## About this task
The records below need to be repeated exactly, with every picture left out.

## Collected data
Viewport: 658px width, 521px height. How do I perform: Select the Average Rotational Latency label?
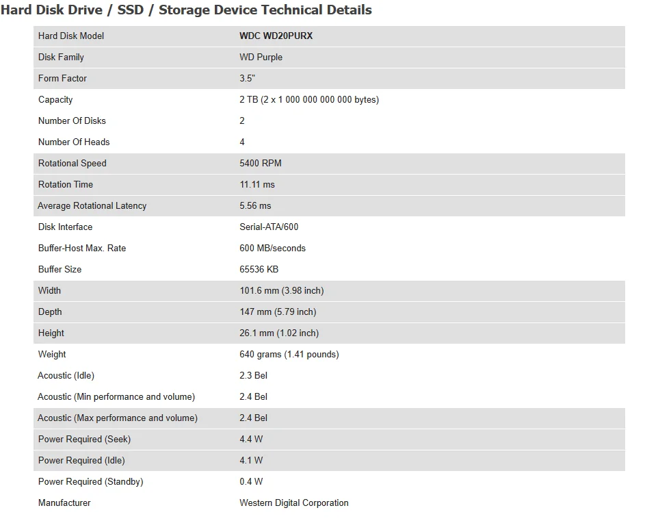tap(92, 205)
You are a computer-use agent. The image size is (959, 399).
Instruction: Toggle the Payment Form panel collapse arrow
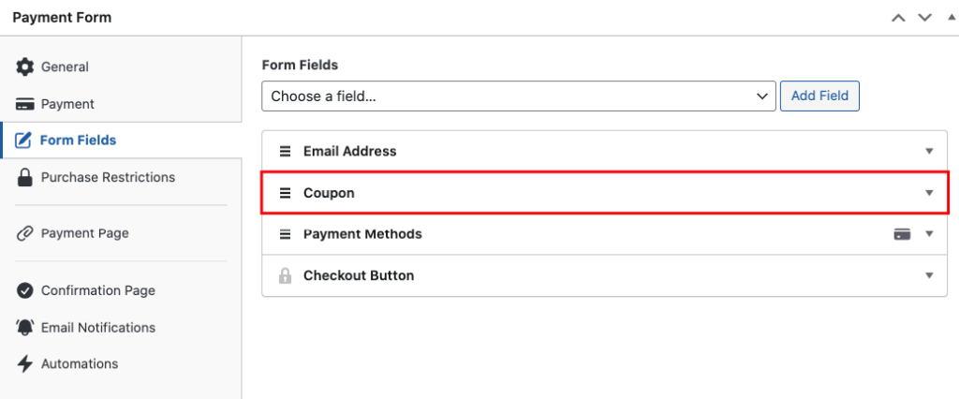click(x=952, y=18)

## Exercise result
Viewport: 658px width, 521px height. How do I perform: Select the Average Rotational Latency label?
tap(92, 205)
You are a computer-use agent. The image size is (959, 399).
Instruction: Toggle the Payment Form panel collapse arrow
click(x=952, y=18)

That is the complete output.